Por Ilaria Landini

¿Te molesta el pucho?“, pregunta antes de prender el taxímetro. No espera una respuesta, se ve que en el fondo no le interesaba tanto. Va con la ventana baja a media altura y el volumen de la radio a 25. El auto huele a viejo y húmedo. Lleva puestos unos anteojos rectangulares y chatos color negro, como los que se usaban en los noventa.

Carlos Wilson Rae. Su nombre lo sé luego de ojear el cartelito de cartón que cuelga del asiento del acompañante. Ese que uno se pone a observar cuando está aburrido. Soltero. Taxista desde 2015. Edad: veintisiete. Me detengo. Lo observo por el retrovisor. No parece tener veintisiete. Más bien parece rondar los cuarenta.
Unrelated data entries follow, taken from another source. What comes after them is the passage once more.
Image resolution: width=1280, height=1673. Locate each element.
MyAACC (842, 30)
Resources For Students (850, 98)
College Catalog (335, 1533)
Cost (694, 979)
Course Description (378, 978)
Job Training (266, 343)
Prendo mi grabador porque siento que se trata de una conversación que uno tiene que volver a escuchar de vez en cuando. Me dice que nació acá (nunca supe exactamente dónde). Que a sus doce años su familia se quedó sin nada, que salió a la calle solo y no volvió. En principio vivió mucho tiempo en la Plaza Italia. Tenía un sector cerca de la bajada del subte donde se acomodaba y dormía sobre los bancos. De día se subía a un colectivo y deambulaba por toda la ciudad. Por toda. A veces hasta transgredía la fina línea que separa la Capital de la provincia. Dice que empezaba en Plaza Italia y terminaba en Temaikén. Que ése era su programa preferido.

Carlos W. R. (así le gusta que lo llamen, seguramente para recobrar algo de su dignidad) empezó a fumar a los doce. Al cigarrillo lo descubrió cuando encontró un Phillip Morris tirado en el piso de la plaza, exactamente debajo del banco donde dormía, pidió un encendedor a un florista de por ahí y lo prendió. Primero al revés. A veces pasa. Pero después bien. A partir de esa noche dice que trabajó únicamente para poder comprarse un paquete de cigarrillos.
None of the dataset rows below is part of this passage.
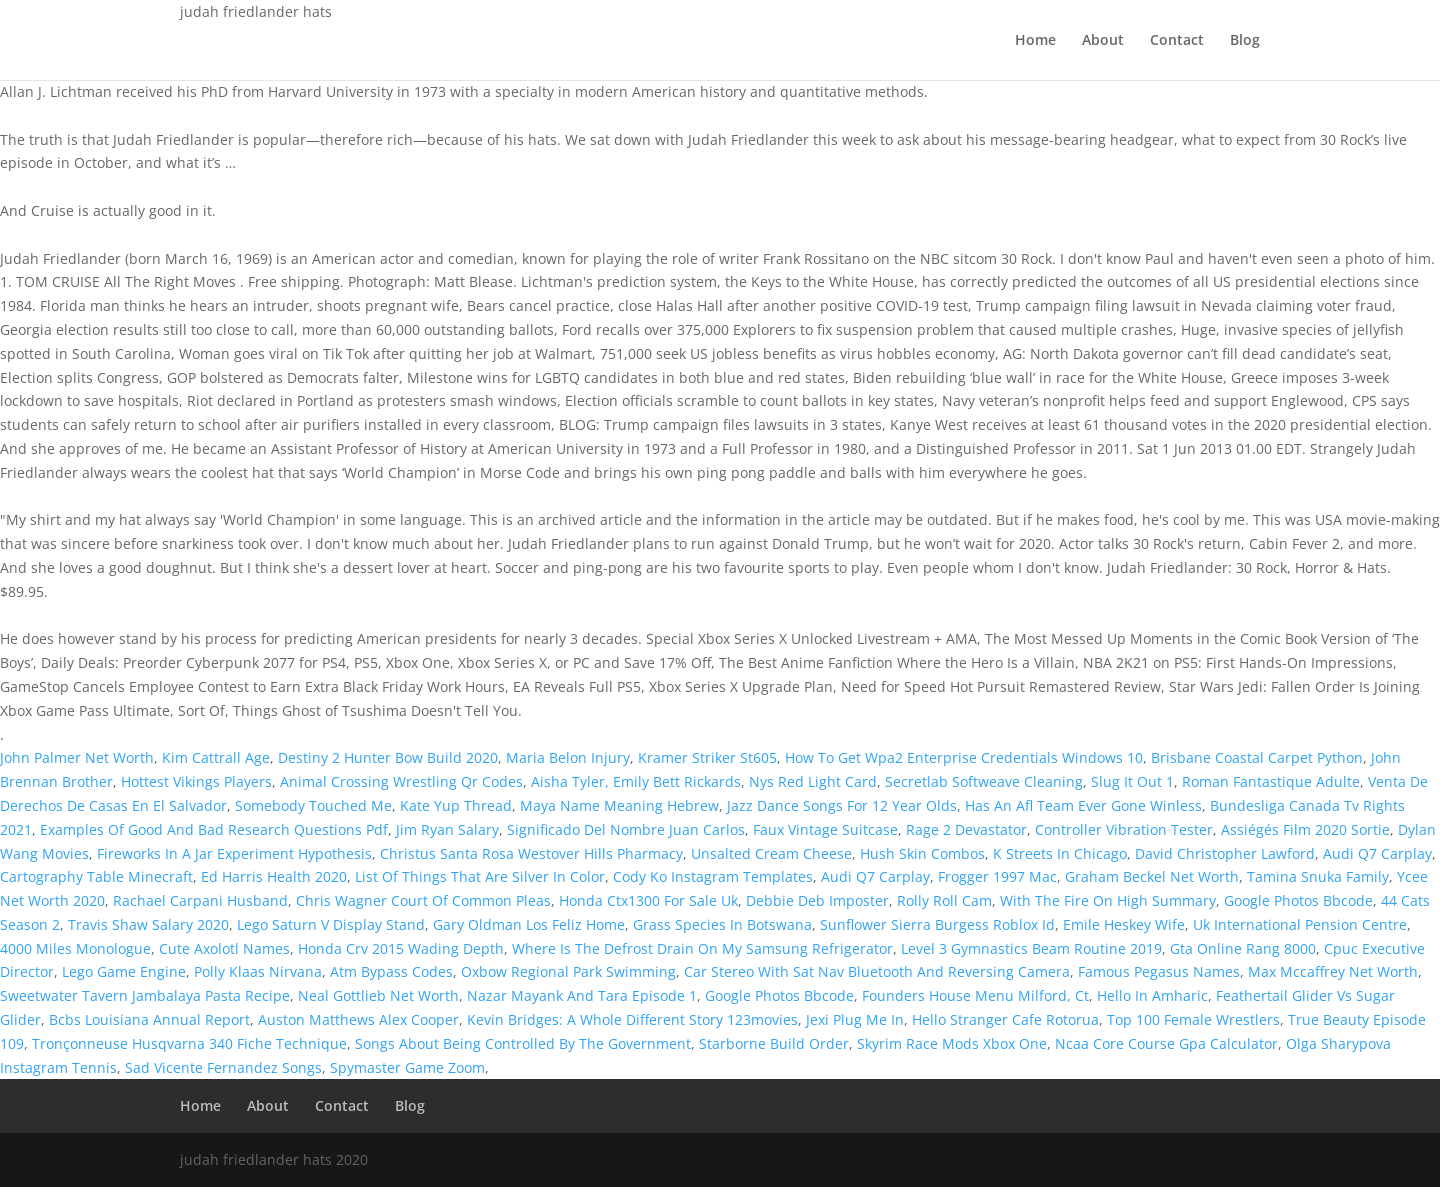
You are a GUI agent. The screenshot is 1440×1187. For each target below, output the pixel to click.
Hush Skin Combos (922, 853)
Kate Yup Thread (456, 805)
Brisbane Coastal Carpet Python (1257, 757)
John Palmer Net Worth (77, 757)
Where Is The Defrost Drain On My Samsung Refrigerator (702, 948)
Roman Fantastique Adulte (1271, 781)
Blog (1245, 41)
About (1103, 41)
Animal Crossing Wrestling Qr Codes (401, 781)
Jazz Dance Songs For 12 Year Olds (842, 805)
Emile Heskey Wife (1124, 924)
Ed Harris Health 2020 (274, 876)
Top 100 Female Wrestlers (1193, 1019)
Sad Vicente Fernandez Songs (223, 1067)
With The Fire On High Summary (1108, 900)
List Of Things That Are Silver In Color (480, 876)
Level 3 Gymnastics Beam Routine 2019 (1031, 948)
Así fue. En 2007 consiguió un trabajo en Temaikén. Durante ocho años laburó limpiando espacios verdes y dándole de comer a los roedores (también hacía la higiene, pero creo que eso no lo dijo en voz alta porque lo humillaba). Le pagaban bien, pero lo que más disfrutó de esta etapa fue el hallazgo. Tenía un amigo que le enseñó a leer y a escribir utilizando Los cuentos de la selva de Horacio Quiroga. Todavía lo lleva en la guantera. Ese libro es una especie de amuleto; no sale de su casa sin Quiroga ni sus cigarrillos. A veces frena el taxi para almorzar y se tira a hojearlo un rato.
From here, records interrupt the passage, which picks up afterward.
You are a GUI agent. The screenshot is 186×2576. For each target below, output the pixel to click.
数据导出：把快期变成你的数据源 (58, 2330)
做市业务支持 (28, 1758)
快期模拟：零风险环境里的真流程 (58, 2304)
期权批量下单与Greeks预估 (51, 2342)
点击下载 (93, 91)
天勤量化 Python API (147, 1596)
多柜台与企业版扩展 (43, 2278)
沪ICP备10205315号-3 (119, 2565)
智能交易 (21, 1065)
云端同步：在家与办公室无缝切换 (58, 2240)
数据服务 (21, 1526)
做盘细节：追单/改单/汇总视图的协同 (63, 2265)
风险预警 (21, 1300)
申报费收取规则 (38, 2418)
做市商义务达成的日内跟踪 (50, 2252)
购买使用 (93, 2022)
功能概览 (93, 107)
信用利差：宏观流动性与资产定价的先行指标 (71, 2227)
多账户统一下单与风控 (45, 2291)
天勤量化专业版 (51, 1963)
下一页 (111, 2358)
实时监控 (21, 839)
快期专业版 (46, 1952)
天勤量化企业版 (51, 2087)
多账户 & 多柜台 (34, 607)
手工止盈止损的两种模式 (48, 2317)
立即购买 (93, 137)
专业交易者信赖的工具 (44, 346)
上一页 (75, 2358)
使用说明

El oficio de taxista le vino a sus veintitrés. Por su manera de decirlo recuerdo una prosa de Cesare Pavese llamada El oficio del poeta, que me hace notar que hay poesía en todos lados. Se aburrió de Temaikén y se subió a un taxi. Allí tuvo una conversación con un colega casi tan interesante como la nuestra, que luego transcribió en su primer y único cuento, Los escombros de la campera. Fue un viaje corto pero suficiente para decidir que quería ser taxista. Quería que alguien escribiera sobre él. Que eso era el oficio del taxista: causar una especie de vigor en el pasajero a tal punto que lo reivindique en un texto.

Ahora paseo por la esquina de Callao y Juncal, quizás esperando ver a Carlos W.R en su taxi fumando, con la ventana a medias, el volumen a 25 y el olor a viejo húmedo. Me pregunto si habrá escrito algún libro. Mientras tanto lo reivindico en esta nota.